WHAT THE TASK REQUIRES: A word-for-word restatement of the data is what is needed.

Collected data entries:
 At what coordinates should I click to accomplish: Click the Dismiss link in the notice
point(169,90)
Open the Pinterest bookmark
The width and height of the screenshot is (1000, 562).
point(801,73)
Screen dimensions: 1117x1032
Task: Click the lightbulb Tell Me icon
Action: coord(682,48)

ANSWER TO THIS TASK:
 At what coordinates should I click to accomplish: Click the Dismiss link in the notice
point(169,90)
Open the Pinterest bookmark
The width and height of the screenshot is (1000, 562).
point(801,73)
Screen dimensions: 1117x1032
Task: Click the lightbulb Tell Me icon
Action: coord(682,48)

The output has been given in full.